日記・談義坊 /

I CAN・ノーベル平和賞授賞


 日本農業新聞のコラム【四季】より転載 2017・12・10掲載

 心から祝いたい。これを機に核廃絶のうねりが高まることを祈る▼ノーベル賞授賞式が10日開かれる。国際NGO「核兵器廃絶国際キャンペーン」(ICAN=アイキャン)がオスロで平和賞を受ける。核兵器を法的に禁止する核兵器禁止条約採決への貢献が評価された。条文の前文には、「ヒバクシャ」の文字が盛り込まれている。広島と長崎の惨禍を念頭に置いた。

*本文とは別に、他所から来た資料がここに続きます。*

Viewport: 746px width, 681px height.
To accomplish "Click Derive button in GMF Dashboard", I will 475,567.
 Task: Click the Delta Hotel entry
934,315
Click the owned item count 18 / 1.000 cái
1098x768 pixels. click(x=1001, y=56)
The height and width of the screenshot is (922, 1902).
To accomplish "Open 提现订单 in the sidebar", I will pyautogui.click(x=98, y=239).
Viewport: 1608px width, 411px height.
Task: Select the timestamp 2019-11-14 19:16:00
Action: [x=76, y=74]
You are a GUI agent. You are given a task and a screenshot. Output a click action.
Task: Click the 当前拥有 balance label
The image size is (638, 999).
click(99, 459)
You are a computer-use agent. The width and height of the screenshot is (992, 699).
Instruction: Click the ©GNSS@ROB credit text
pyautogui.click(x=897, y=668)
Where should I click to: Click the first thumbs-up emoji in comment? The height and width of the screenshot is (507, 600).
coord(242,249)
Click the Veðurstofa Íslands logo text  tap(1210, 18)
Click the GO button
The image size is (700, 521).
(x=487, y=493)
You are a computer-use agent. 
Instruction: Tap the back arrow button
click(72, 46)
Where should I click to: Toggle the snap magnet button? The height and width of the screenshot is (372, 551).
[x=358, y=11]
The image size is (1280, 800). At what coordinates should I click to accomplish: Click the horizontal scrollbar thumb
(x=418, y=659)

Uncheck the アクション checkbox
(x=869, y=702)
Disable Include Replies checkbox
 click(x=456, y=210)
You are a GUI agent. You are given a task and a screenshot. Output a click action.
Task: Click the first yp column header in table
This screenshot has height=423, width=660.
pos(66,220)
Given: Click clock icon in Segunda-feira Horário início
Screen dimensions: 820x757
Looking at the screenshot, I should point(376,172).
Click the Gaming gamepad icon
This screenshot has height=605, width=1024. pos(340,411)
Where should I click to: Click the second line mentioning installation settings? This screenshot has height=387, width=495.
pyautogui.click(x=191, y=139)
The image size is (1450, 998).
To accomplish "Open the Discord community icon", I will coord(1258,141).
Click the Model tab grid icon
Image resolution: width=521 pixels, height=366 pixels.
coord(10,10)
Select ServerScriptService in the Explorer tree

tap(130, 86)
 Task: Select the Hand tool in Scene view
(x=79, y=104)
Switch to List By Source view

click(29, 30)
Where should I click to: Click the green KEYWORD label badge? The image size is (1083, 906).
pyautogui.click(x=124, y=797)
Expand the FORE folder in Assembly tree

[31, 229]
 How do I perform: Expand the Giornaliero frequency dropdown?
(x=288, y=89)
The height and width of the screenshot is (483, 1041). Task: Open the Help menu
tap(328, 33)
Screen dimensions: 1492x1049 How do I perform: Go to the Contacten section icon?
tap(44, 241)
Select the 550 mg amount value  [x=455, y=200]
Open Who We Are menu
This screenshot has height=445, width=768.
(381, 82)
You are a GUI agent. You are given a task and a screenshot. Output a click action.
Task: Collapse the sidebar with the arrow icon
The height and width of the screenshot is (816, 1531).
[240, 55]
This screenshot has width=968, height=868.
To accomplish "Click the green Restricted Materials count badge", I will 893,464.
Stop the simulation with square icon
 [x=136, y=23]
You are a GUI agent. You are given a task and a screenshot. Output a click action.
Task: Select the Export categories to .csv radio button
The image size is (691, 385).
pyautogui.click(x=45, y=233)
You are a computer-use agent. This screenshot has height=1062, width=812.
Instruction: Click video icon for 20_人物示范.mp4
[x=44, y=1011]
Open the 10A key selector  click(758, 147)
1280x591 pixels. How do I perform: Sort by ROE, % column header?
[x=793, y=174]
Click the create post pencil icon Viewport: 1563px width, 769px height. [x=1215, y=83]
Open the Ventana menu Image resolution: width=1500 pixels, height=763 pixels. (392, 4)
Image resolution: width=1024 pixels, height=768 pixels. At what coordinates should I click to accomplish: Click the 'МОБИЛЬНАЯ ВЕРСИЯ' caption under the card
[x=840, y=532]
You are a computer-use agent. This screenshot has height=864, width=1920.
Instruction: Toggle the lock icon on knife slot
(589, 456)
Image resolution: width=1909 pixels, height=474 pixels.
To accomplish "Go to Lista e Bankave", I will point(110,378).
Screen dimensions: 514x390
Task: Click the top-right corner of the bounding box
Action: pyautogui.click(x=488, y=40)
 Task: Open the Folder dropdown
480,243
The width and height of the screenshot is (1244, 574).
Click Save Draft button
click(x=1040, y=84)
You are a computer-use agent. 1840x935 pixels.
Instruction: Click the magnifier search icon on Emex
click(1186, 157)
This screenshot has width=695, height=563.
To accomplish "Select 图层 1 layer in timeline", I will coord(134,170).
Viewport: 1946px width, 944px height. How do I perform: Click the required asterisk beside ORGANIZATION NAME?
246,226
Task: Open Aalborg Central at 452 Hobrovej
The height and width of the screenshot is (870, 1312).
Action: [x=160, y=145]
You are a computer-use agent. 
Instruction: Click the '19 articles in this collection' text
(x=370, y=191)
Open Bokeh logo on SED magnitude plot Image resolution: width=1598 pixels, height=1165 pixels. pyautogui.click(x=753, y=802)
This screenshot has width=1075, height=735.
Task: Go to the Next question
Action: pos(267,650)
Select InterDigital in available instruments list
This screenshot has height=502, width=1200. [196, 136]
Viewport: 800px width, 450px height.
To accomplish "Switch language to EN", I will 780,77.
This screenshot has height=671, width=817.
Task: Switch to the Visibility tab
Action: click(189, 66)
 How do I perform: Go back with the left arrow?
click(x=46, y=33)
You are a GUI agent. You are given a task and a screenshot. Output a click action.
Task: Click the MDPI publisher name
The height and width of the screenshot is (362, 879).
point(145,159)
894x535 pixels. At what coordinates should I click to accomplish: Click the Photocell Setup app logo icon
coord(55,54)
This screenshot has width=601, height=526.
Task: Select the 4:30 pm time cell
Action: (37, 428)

文学賞を受けるカズオ・イシグロさんは「大きな喜びだ」と語った。母親は、被爆者である▼にもかかわらず、率先して賛成すべき日本政府は反対する。「核兵器国と非核兵器国の対立を深める恐れがある」との政府説明が、妙に空々しい。「核の傘」を差し出す米国への気兼ねとの受け止めが、まだすっきりする。ICANの授賞式を安倍晋三首相ら日本政府関係者はどんな思いで見るつもりだろう▼日本は戦後一貫して核の廃絶を訴え、今年も政府は核兵器廃絶決議案を国連で提案した。24回目となる。総会で採決はされたが、賛成国は11減った。日本政府の“奇怪”な行動への不信の現れなら、由々しい。北の脅威があるとしても、唯一の被爆国として核兵器廃絶へ国際世論を高めることこそ日本の役割のはず▼「矛盾撞着(どうちゃく)」、二枚舌のごとき外交を続けていては、信頼を失うだけである。